**LIST OF TASKS:**
1. Print the passage of the blog post on Rangers entering administration that opens with the words containing "I sit here pondering" and closes with "and lackluster regret.".
2. Answer these questions from the blog post on Rangers entering administration.
(a) How many days does lodging the papers at the Court of Session give Rangers to confirm the appointment of an administrator?
(b) What share of the overall debt's value must creditors voting "yes" represent for a CVA?
(c) Which English club is named in connection with creating a "phoenix" club?
3. Pick up the blog post on Rangers entering administration after its final sentence and continue writing it.

-- Begin EXCERPT PROVIDED --

…..And So For The Inevitable….

I sit here pondering over the breaking news of Glasgow Rangers and their lodging of papers aiming in the direction of Administration. It was an inevitable move that was more a question of ‘when’ as opposed to ‘if’. Even the most hardline Rangers fans have taken to the news with no sense of shock,surprise or horror. More with a general distain and lackluster regret.

Why should anyone be surprised. In September last year Levy & McRae suggested that they had real fears about Rangers solvency. Add a further £20+million debt from, ‘Ticketus’ and the outcome was almost telegraphed.

Only last month the club was forced to stop trading on their shares due to the fact they had not released any auideted accounts….. of course Admin was the next step.

So what does lodging these papers at the Court of Session mean? Well, in basic terms it gives Rangers a further 10 days to confirm the appointment of an administrator. Within this ten day period Rangers must discuss with their creditors a way of dealing with their debts in attempt to reach agreement. If Rangers fail to achieve such (as i fully expect) then Rangers will go into Administration an be deducted 10 of their finest points by the SPL. Not that this will matter one bit however the principle is one of strict liability in the SPL rule book – an automatic deduction of points.

What i will say is this: with the news of such papers being filed i would take one wild guess that the result of the Tax Tribunal will be heard very soon. I suggested on this page ‘within 28 days’ on Saturday. I stand by such.

Surely it is only a matter of time before someone asks: Was this all a plan to defraud ‘Ticketus’ of much dough?……very liable statement.

But why so soon? That is the big question that i fail to answer. £24+ million from ticketus, £15+million season ticket money, £6million Jelavic, plus any money Craig Whyte has to inject as part of the takeover deal. Craig Whyte claims that it cost £45million to run Rangers – so why, after only 9 months, has this money run dry? It doesn’t make sense.

The news comes on the same day that Peter Lawwell announced that Celtic’s pre-tax profits have fallen from £7million to just £180’000. THhere can be many reasons for this but the outcome is the same – no matter how much it is dressed up, it is hardly promising news. Interesting then that it be announced on the same day that Rangers enter administration. A classic tactic of it being ‘ a good day to sneak out some bad news’.

What happens when a club is in administration and all goes well??

What happens when a club wants to exit administration?

A Company Voluntary Arrangement (CVA) is drafted for a club to try and reach an agreement with its creditors. Clubs must agree with those it owes money to over how much to pay back, and over what period of time.

Everyone who is owed money is then invited to vote on the proposal. A ‘yes’ vote is required from creditors up to 75% of the value of the overall debt. For example, if total debt is £10 million, the company must receive the backing from creditors to the tune of £7.5 million.

How long does it take before the club is out of administration?

If a CVA is approved, creditors have a period of 28 days to register their opposition to the decision.

If there is no opposition, the club exits administration and continues in its current form, paying back its creditors over the agreed period of time.

What if a club fails to reach an agreement?

A club may try again to reach a satisfactory agreement with its creditors. But, if is unable to agree a deal, the company will be dissolved and the club will cease to exist.

There is an alternative for football clubs. As was the case in England with Leeds United, the insolvent company can create a “phoenix” club and attempt to transfer every part of the club to a new business, leaving behind the debt.

-- End EXCERPT PROVIDED --
-- Begin MATERIAL --

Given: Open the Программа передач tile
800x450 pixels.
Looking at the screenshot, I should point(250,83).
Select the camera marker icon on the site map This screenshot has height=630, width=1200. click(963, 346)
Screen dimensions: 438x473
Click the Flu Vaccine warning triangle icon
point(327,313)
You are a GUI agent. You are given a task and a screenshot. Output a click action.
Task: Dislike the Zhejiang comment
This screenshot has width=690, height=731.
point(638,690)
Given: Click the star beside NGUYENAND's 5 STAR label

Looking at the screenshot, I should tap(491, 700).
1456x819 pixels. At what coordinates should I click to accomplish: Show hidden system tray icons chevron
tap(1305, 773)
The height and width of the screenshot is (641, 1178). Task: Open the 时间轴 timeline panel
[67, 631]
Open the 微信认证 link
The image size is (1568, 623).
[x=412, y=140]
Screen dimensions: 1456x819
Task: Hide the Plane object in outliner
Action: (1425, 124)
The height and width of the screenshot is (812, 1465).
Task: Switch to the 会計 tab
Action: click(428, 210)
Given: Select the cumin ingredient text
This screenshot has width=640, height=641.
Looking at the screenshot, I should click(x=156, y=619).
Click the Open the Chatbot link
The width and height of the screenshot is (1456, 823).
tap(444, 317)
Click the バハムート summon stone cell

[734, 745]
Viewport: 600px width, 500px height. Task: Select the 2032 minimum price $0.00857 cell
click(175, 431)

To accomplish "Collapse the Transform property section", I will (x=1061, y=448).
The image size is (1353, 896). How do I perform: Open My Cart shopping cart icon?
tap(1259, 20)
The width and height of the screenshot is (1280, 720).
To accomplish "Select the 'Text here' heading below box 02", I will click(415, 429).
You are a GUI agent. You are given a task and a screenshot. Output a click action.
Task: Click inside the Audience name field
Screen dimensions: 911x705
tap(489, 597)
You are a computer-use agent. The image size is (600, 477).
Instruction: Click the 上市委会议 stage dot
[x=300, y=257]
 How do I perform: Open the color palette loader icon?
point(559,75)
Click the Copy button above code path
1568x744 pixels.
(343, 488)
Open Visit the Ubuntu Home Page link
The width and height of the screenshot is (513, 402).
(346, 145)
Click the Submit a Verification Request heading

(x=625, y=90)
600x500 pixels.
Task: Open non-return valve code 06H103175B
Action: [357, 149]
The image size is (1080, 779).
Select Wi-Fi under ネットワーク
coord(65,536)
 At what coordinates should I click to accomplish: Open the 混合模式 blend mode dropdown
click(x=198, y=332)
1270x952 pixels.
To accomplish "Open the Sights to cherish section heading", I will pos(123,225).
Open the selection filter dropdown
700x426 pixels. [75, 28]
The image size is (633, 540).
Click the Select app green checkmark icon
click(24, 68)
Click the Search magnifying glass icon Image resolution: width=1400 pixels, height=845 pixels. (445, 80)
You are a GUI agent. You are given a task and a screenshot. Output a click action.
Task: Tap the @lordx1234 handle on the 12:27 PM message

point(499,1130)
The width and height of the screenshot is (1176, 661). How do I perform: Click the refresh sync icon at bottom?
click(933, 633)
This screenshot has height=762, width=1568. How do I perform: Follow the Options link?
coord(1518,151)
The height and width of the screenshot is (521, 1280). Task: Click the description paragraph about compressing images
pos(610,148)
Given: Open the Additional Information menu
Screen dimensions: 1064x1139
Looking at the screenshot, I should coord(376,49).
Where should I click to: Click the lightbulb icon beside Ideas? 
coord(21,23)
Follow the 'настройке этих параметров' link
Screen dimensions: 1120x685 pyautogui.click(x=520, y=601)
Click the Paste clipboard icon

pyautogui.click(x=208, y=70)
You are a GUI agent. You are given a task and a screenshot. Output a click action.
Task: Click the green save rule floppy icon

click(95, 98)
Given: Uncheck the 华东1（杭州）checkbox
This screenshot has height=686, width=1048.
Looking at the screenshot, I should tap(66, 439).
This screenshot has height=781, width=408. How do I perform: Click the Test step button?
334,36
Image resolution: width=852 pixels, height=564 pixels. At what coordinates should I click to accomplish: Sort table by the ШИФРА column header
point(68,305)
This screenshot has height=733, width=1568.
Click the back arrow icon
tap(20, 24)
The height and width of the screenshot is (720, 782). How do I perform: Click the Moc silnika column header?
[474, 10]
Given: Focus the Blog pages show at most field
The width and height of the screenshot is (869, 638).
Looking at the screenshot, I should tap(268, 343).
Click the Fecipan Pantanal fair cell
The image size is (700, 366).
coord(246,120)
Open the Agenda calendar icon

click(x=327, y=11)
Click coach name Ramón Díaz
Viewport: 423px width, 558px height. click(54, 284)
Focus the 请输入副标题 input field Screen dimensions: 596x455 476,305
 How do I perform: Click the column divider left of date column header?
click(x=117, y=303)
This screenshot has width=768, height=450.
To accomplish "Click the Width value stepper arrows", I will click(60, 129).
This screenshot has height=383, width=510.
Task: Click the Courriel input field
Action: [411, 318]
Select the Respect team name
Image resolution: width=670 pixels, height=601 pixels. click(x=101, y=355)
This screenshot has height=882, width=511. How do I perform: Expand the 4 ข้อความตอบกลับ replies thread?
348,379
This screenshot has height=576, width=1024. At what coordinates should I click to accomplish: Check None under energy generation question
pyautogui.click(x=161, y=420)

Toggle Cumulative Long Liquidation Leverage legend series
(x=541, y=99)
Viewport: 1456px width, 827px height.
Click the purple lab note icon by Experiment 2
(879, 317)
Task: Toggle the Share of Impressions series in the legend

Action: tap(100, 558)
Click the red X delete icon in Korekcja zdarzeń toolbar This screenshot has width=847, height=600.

-- End MATERIAL --

**ANSWERS BELOW:**
1.
I sit here pondering over the breaking news of Glasgow Rangers and their lodging of papers aiming in the direction of Administration. It was an inevitable move that was more a question of ‘when’ as opposed to ‘if’. Even the most hardline Rangers fans have taken to the news with no sense of shock,surprise or horror. More with a general distain and lackluster regret.

2.
(a) 10 days
(b) 75%
(c) Leeds United

3.
So what is administration?

I have written extensively on recievership – admin and liquidation before but i will bring in the admin part for those interested:

The Enterprise Act 2002 brought about a shift in the balance of insolvency procedures in favour of administration, with the aim of taking account of the interests of all creditors, as contrasted with the old receivership rules which in essence sought to protect the interests of the floating charge holder only. Administration is now the rescue vehicle of choice, as opposed to receivership and/or liquidation. Administration is also the only option as from September 2003 now for secured creditors wishing to enforce their security.

What is the impact of Part 10 on the administration procedure?

Previously, under section 8 of the Insolvency Act 1986, administration had 4 purposes, namely:-

(i)       survival of the company

(ii)       entering into a section 425 CA 85 compromise or scheme of arrangement with the company’s creditors

(iii)      approval of a voluntary arrangement, or

(iv)     a more advantageous realisation of the company’s assets than there would be on a winding up.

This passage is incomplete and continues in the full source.